The biochemical microenvironment is maintained in dynamic balance by an orchestrated interplay of proteins and other components whose bioactivities are constantly regulated. This network of protein interactions can be disrupted by pathological development such as cancer1,2,3, resulting in characteristic changes of protein interactions significant for understanding and controlling carcinogenesis and other pathological development. Consequently, analytical tools are needed to survey the inter-connected activities of multiple proteins in a disease-associated context. However, for this kind of application, the existing methods are restricted in two respects. First, the targeting probes are not designed for the detection of protein activity. For example, immunoassays employ antibodies which, as a matter of fact, are raised against epitopes that may or may not be present on the surface of protein under native conditions. So antibodies can always recognize the target proteins regardless of their activity, or even recognize only the exposed epitopes of denatured proteins, as in the case of most western blotting protocols using denatured protein samples. As for aptasensors, aptamers targeting bioactive proteins are usually screened against the active center, as in the case of most protease-targeting aptamers, abolishing the possibility of aptamer-based protein activity assay. Second and more importantly, although there have been multiplexed protein assays, the targets are usually biomarkers independently developed, so their activities often have no much connections with each other, given the exceedingly large number of deregulated proteins in disease such as cancer. These multiplexed assays can only monitor the advancing of disease, but can hardly lend any help to promote the current understanding of the molecular mechanism. It thus still remains challenging to come up with an activity assay for analyzing the dynamics of several functionally inter-linked proteins.

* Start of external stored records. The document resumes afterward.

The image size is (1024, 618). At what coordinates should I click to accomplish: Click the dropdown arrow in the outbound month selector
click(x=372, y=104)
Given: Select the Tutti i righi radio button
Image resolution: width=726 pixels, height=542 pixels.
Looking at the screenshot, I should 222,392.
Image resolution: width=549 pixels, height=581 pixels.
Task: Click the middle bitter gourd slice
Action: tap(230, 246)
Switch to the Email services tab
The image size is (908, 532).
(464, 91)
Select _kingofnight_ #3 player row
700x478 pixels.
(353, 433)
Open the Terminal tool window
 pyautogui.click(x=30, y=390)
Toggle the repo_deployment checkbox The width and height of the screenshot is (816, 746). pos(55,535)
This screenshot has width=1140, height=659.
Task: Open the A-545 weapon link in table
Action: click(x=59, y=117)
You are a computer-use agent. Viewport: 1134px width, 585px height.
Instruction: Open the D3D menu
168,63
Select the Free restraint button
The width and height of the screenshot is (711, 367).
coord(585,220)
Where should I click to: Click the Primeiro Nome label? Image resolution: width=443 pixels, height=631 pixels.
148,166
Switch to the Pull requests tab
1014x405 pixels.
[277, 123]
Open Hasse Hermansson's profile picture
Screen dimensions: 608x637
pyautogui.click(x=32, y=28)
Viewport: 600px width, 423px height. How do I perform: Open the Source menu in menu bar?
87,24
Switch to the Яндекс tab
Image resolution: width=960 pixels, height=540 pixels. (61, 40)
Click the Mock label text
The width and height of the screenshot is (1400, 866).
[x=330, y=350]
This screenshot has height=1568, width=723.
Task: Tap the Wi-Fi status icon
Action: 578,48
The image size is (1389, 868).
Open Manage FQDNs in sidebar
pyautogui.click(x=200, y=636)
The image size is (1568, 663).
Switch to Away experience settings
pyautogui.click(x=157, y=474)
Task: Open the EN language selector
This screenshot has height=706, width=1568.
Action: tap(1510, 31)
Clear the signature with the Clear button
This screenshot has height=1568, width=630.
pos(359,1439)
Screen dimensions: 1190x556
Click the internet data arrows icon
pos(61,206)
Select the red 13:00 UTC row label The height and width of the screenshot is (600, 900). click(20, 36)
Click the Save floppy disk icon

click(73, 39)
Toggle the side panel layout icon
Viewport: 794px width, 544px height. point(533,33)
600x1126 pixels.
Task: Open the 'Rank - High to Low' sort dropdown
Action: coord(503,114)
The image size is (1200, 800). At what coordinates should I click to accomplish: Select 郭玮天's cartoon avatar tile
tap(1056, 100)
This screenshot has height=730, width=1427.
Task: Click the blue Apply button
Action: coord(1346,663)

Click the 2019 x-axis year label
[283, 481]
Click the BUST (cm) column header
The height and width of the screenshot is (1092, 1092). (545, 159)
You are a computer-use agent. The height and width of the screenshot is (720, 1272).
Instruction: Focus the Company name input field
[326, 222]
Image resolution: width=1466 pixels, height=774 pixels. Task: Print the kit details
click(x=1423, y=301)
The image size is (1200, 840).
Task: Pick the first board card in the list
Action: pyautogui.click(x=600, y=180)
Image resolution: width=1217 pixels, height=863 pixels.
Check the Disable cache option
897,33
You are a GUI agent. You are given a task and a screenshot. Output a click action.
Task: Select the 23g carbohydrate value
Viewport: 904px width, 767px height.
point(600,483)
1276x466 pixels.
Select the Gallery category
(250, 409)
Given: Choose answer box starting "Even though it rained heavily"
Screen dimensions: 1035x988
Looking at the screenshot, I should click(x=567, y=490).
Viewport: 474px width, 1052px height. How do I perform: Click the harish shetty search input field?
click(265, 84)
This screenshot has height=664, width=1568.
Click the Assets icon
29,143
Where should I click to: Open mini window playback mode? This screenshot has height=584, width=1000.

In this work, a method is established for several correlated protein modification enzymes involved in the formation of invasion front during metastatic development. This design is inspired by the pattern of protein interactions in the cell. The network of protein interaction contains many converging points where the same protein is acted upon by many different ligands. Accordingly, a peptide probe can be constructed, whose conformation and catalytic activity can be regulated by the activity of the several functionally related enzymes.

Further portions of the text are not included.